Listed records —

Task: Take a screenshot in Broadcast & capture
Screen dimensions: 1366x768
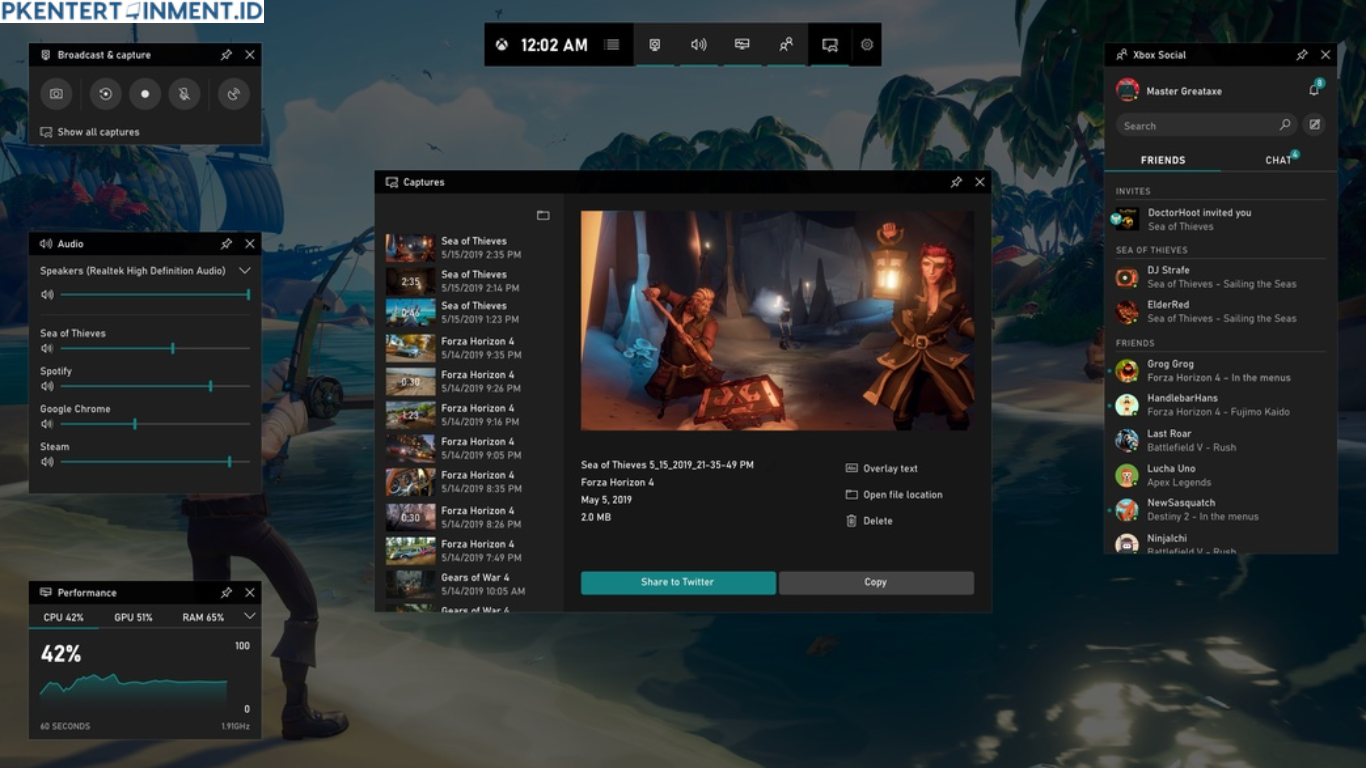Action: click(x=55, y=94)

--

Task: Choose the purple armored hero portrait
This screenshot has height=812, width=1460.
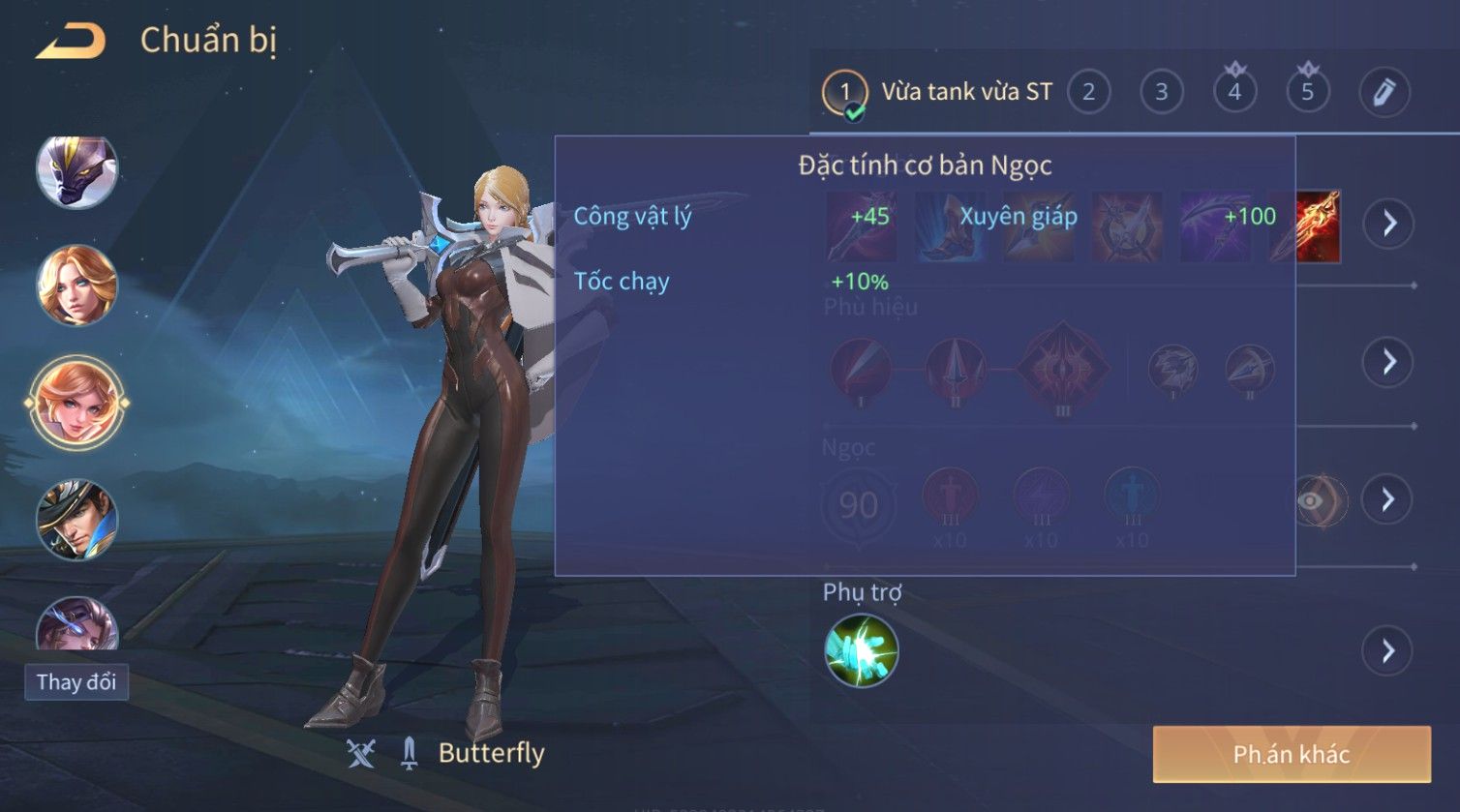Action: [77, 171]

Exercise description —
Please swap "screenshot" for "snapshot" and give the lines again. Begin at the line that has "Task: Take a", stop after the line that has "Action: click(x=55, y=94)", keep everything else unchanged, and leave the pictures out.

The response —
Task: Take a snapshot in Broadcast & capture
Screen dimensions: 1366x768
Action: click(x=55, y=94)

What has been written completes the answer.